Barbell Curls Vs. Dumbbell Curl
A barbell curl follows the same basic movement as a dumbbell curl. For each, you'll be using your biceps to lift the weight. However, there are some key differences. A dumbbell allows more freedom of movement and the ability to use a different weight for each hand. Because of that freedom, it may also be easier to injure yourself. Barbell curls are a bilateral exercise where you're using both of your arms simultaneously, so there is less injury risk because your arms are working together. Barbell curls are also easier to scale up with weight on, making it more of an ideal choice if your goal is to build larger muscles and lift progressively heavier weights.
If you experience any pain in their elbows when doing this move should double check to make sure they're performing it correctly. Sterns stresses that "anyone experiencing discomfort or pain in the elbow, it could be related to your form. If your pain doesn’t subside after fixing your form, seek medical attention."

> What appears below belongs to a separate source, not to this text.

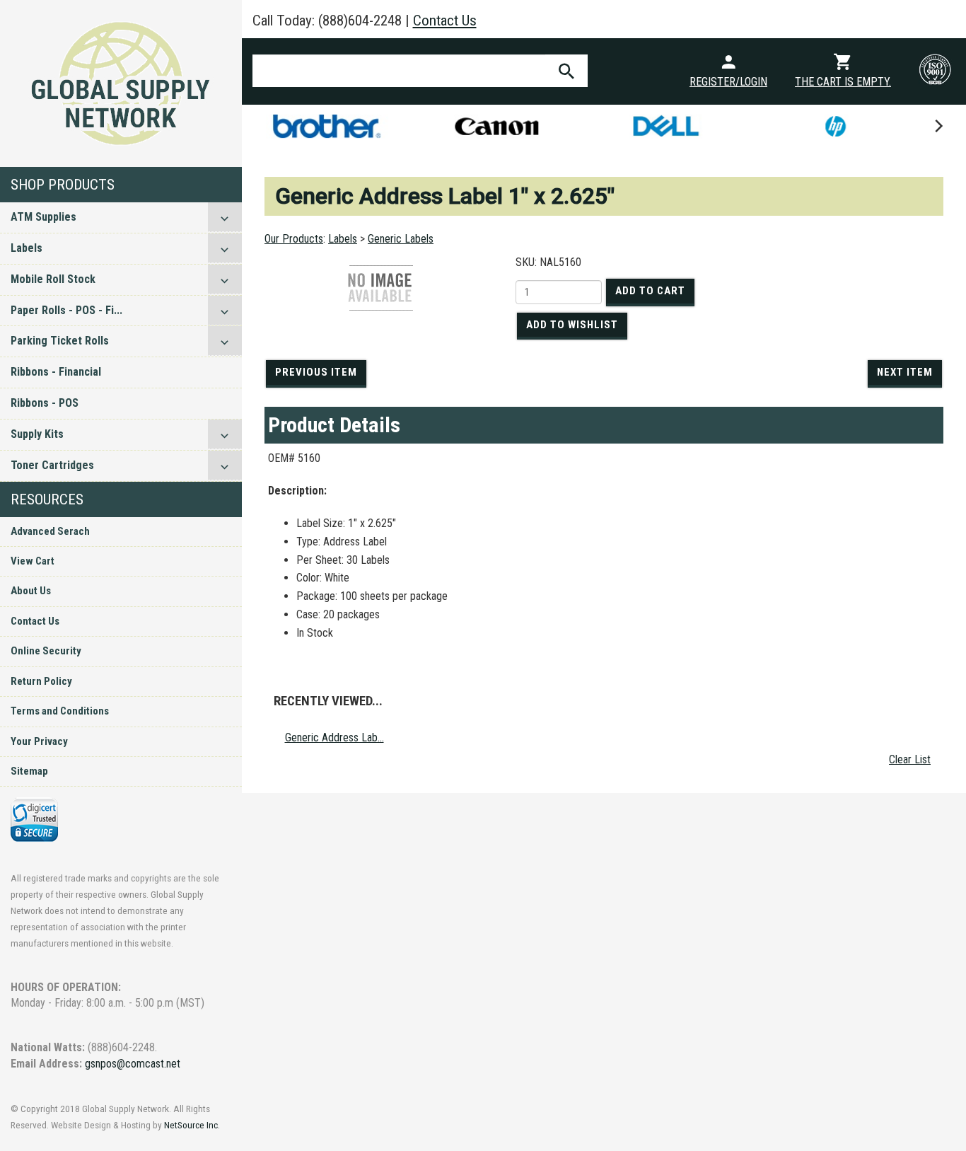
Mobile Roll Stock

Additionally, upper body injuries might make this move the wrong one for you at this time. "If you have wrist, elbow, or shoulder injuries, you may not want to perform this move an should consult with your doctor before trying it," says Honore.

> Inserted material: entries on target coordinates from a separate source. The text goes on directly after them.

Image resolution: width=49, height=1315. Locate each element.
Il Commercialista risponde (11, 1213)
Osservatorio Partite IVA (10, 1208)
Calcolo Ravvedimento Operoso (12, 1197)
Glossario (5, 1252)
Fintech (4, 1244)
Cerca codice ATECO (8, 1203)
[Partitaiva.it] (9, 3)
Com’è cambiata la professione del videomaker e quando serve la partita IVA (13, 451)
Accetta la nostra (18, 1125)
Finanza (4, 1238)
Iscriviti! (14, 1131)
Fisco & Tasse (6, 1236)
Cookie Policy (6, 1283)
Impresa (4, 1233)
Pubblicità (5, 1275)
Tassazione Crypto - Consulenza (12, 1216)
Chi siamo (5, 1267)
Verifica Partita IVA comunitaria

Barbell curls are an advanced version of dumbbell curls, in which you use a barbell to lift weight with your arms. They work the biceps primarily, but other arm muscles are involved too. Because they're performed with a barbell, which typically weights 45 pounds, they're an advanced move. If they are too challenging for you, you can begin instead with an EZ Barbell, which weighs 15-20 pounds and will make the move much easier. You should avoid barbell curls if you have any upper body injuries, or if you are not experienced in lifting weights. Provided it's the right fit for you, barbell curls are an excellent way to build more strength in your arms than you've been able to with dumbbell curls alone, and can help you sculpt the muscles you've been aiming for.